In episode five of Perdition’s Teeth, “Homestead,” the narrator informs us that, as he traipses across a barren expanse of farmland, Seeger is reminded of Flanders’ field and no-man’s land, the colloquial term for the space between the trenches of the Allied and Central powers. The dust-driven plains of the Great American Desert, and the waste land of mud and barbed wire that characterized the Western Front, on which Seeger fought, bear some clear similarities: their hostility, their alien appearance, and their silent threat of imminent danger would parallel one another in Seeger’s mind.
But what did World War One mean for America? For Americans? The United States didn’t join the war until April of 1917, after the release of the Zimmermann telegram (a drama of high intrigue by itself), though after the sinking of the Lusitania by German submarines, a movement towards “Preparedness” emerged. But initially, US popular opinion was against joining the war, with many different groups favoring neutrality for different reasons (Irish Americans because they were loath to aid the British, for the example, and many German Americans still had ties to Germany).
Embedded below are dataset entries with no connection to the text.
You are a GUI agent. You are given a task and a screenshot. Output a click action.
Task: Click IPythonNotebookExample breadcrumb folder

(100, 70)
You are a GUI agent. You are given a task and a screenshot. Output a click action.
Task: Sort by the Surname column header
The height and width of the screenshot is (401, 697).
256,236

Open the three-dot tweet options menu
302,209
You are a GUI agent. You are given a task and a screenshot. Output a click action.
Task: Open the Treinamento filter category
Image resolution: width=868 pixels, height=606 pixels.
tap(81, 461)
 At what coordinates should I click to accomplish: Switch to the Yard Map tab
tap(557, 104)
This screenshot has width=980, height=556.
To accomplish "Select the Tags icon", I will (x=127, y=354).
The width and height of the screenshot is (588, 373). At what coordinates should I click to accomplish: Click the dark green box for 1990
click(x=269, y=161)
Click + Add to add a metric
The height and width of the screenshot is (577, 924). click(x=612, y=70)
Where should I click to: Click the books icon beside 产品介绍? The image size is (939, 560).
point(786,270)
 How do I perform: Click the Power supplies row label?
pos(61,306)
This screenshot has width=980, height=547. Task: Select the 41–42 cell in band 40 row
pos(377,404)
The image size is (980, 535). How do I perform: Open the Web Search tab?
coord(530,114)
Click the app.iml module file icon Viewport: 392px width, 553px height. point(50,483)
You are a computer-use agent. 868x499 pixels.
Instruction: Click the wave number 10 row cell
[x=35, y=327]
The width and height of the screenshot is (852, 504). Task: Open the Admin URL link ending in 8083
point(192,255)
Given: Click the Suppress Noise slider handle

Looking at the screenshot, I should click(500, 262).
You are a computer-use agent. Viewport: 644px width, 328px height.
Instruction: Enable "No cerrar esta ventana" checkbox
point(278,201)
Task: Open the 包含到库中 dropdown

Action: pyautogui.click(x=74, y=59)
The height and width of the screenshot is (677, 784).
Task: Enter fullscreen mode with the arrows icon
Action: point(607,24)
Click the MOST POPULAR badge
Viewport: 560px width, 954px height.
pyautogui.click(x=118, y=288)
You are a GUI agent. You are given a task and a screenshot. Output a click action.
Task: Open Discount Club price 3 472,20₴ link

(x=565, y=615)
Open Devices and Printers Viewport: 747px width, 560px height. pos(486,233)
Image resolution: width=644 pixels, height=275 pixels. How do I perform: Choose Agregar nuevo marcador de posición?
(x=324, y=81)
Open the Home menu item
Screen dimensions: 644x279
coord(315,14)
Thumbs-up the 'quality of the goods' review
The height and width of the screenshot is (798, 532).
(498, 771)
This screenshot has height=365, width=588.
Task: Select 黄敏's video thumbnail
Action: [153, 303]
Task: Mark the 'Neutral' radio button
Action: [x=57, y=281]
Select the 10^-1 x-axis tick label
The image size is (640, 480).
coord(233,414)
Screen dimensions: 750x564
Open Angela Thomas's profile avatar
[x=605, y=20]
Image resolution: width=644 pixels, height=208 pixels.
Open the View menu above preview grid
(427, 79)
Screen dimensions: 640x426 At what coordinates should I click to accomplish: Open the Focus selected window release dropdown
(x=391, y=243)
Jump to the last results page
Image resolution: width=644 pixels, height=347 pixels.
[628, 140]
Woodrow Wilson won a second term in 1916 in part thanks to the slogan, “He kept us out of war.” And even when the US did enter the war, they were beset by a variety of problems: the standing army at the start of the war was not large, and racial relations within the US military were fraught, to put it mildly. But, as David Smith noted last year in The Guardian, “[T]he war had seismic implications for the US economically, socially and culturally,” pointing out that in many ways US involvement in World War One paved the way for the cultural shifts of the twentieth century.
For Seeger, much as for John Dos Passos or Ernest Hemingway, his enlistment would have come about as the US hastily assembled almost five million troops to ship out to aid the Allied forces. With the French and British militaries in poor morale, the arrival of a bunch of Americans was looked on as a godsend. As Vera Brittain writes in her memoir, Testament of Youth:
“Look! Look! Here are the Americans! ”
I pressed forward with the others to watch the United States physically entering the War, so god-like, so magnificent, so splendidly unimpaired in comparison with the tired, nerve-racked men of the British Army.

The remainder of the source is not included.